Overexpression of MMP-9 has been found to associate with the invasion and metastasis of cancer [18]. The level of MMP-9 expression showed a statistically significant correlation (P < 0.001) with the disease histopathologic grade, stage, metastatic potential, recurrence potential, and survival in patients with squamous cell carcinoma of the larynx. The Kaplan-Meier curve linearly showed the MMP-9 expression as a predictor of survival to be significantly (P < 0.001) associated with survival [19].

The increased MMP-9 expression makes the main contribution to the invasive potential of squamous cell cervical carcinomas [20]. Elevated serum MMP-9 correlated with distant metastasis and poor survival in patients with squamous cell carcinoma (SCC) over either the head and neck or the esophagus [21]. Elevated serum MMP-9 level was also associated with reduced disease-free survival (DFS) of breast cancer [22].

In this study, we found that MMP-9 expression in colon cancer tissues (47/68, 69.1%) was significantly higher than that in corresponding distal normal mucosa tissues (3/68, 4.4%), and there was a statistically significant difference (χ2 =64.602, P <0.001) between them.

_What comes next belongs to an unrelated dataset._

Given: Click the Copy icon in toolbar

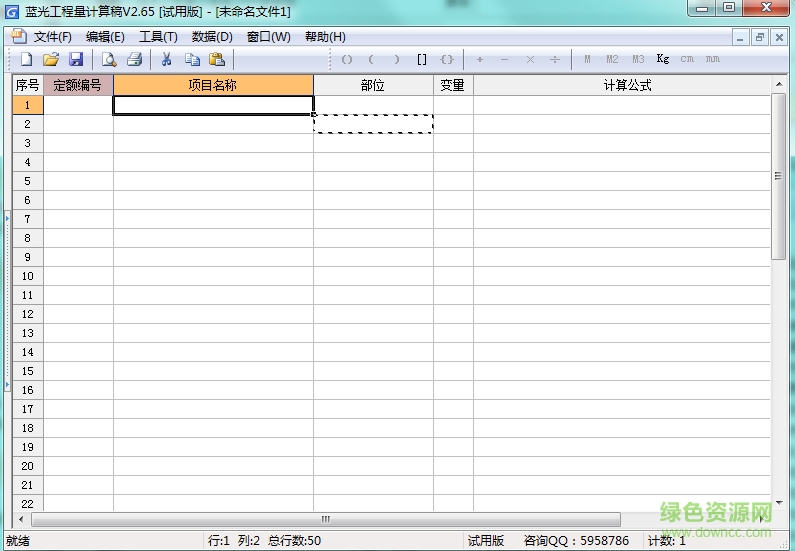Looking at the screenshot, I should coord(192,60).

Furthermore, high levels of MMP-9 expression in colon cancer cells correlated with lymph node metastasis and with Dukes’ stage. Therefore, these findings suggested that MMP-9 was likely to play a role in promoting tumor invasion and metastasis. Meanwhile, Kaplan-Meier analysis showed that the differences of survival in metastasis of lymph node groups, infiltrative depth groups, MMP-9 expression group and Dukes’ stage group were highly statistically significant. Cox multivariate analysis suggested that MMP-9 might serve as an independent marker for poor prognosis. Unsal D et al. reported that MMP-9 expression was characterized by poor overall survival and DFS in patients with Stage II/III rectal carcinoma [23]. Here, our results showed that MMP-9 might be correlated with the metastasis of lymph node, and its elevated expression might be an adverse prognostic indicator for the patients of colon cancer. Although the detailed molecular mechanism involved in this process is less well defined, this study still has potential clinical benefits. The MMP-9 expression that could be detected by immunohistochemistry may be a useful molecular marker to predict the prognosis in colon cancer patients.

Conclusions

In conclusion, our study suggests that MMP-9 plays an important role in invasion and metastasis of colon cancer, and thus becomes a useful indicator for clinical assessment of tumor biological behavior and prognosis in colon cancer patients.